III

Mr. Krehbiel once wrote, in discussing the question of the re-scoring of the Chopin concertos: “It is more than anything else a question of taste that is involved in this matter and, as so often happens, individual likings, rather than artistic principles, will carry the day.”

It is admitted at the outset by all musicians that the orchestrations of the two concertos in E and F minor of Chopin are meagre and conventional, not to say hackneyed.

Written in the pre-Beethoven style they simply rob the piano soli of their incomparable beauty, become a clog instead of an aid, and have done more to prejudice musicians against Chopin than any other compositions he has written. That they were penned by Chopin himself is more than doubtful, as his knowledge of instrumentation was somewhat slender, and the amazing fact will always remain that while his piano compositions are ever fresh and far removed from all that is trite or commonplace, the orchestration of his concertos is irksome and uninteresting to a degree. In both concertos the opening tuttis are long and take off all the cream and richness of the soli that follow.

The tone of the piano can scarcely vie with that of the orchestra, yet in the first movement of the E minor concerto the lovely, plaintive solo of the first subject in E minor is deliberately played through; the audience and the pianist must patiently wait until it is finished and then, like an absurd anti-climax, the piano breaks in, repeating the same story, only dwarfed and colorless in comparison. In the Tausig version of the E minor opening the tutti differs, in that it omits entirely the piano solo, contenting itself after the first theme, with the small secondary subject in E minor that is afterward played by the piano. Then come the rich opening E minor chords on the piano, and we are once more plunged in medias res without further ado.

____

> _WORK REQUIRED_
Summarize the passage on the orchestration of Chopin's concertos in two sentences.

> _RECORD SET_
____

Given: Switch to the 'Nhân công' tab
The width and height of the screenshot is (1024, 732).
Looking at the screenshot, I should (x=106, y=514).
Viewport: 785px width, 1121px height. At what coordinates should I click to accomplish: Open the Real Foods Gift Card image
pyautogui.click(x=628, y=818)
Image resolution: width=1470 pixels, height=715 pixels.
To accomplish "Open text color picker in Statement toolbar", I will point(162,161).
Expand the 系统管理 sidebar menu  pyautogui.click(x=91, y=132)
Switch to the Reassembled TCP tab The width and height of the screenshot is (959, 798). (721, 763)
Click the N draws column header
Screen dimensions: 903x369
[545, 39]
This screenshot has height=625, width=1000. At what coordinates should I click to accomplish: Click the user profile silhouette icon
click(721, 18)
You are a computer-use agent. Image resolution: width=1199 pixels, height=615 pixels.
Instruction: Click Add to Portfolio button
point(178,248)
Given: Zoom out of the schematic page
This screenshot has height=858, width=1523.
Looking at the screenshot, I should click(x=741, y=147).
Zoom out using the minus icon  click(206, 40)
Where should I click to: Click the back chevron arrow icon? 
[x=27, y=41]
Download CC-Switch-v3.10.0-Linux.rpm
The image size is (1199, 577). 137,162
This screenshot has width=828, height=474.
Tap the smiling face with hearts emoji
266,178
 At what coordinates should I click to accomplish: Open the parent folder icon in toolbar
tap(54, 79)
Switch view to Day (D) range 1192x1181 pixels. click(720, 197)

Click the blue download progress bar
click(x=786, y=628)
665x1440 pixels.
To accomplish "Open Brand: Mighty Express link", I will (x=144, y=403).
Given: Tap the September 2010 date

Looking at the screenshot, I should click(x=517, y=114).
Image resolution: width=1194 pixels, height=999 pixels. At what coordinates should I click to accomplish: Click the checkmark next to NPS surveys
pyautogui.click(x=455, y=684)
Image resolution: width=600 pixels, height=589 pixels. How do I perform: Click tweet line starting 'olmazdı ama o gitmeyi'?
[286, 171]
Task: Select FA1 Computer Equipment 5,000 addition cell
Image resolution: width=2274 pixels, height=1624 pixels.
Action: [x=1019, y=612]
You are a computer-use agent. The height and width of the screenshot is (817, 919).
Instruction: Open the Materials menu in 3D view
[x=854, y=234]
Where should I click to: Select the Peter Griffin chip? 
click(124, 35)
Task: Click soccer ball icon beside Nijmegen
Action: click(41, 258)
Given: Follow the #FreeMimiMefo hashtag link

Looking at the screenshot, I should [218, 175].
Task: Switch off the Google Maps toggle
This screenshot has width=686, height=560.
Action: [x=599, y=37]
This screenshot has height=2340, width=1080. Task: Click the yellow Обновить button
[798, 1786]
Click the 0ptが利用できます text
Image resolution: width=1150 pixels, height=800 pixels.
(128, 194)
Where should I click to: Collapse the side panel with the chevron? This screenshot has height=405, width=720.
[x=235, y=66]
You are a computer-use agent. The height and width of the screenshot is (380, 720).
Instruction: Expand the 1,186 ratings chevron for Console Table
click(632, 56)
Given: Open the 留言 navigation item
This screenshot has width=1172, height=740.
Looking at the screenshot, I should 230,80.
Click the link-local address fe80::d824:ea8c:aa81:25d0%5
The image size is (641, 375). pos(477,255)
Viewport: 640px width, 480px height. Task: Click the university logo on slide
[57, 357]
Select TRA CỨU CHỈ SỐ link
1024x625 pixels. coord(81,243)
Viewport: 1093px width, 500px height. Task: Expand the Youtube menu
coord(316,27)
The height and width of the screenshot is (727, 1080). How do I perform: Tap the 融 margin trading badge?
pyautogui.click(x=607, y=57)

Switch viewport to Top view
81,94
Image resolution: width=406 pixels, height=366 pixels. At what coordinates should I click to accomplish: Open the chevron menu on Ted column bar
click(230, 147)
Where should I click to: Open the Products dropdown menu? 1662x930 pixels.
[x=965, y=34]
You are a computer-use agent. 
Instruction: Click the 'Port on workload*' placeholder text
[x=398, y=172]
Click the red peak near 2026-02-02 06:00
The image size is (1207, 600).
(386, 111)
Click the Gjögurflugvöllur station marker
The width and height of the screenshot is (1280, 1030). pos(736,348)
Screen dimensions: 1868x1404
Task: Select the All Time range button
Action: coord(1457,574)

____

> _SOLVED PROBLEM_
All musicians admit that the orchestrations of Chopin's E minor and F minor concertos are meager and conventional: written in a pre-Beethoven style, they rob the piano solos of their beauty, and Chopin's slender knowledge of instrumentation makes it doubtful that he wrote them himself. The long opening tuttis take the richness from the solos that follow, as in the E minor concerto, where the orchestra plays through the first subject before the piano repeats it, whereas the Tausig version omits that solo and brings the piano in without further ado.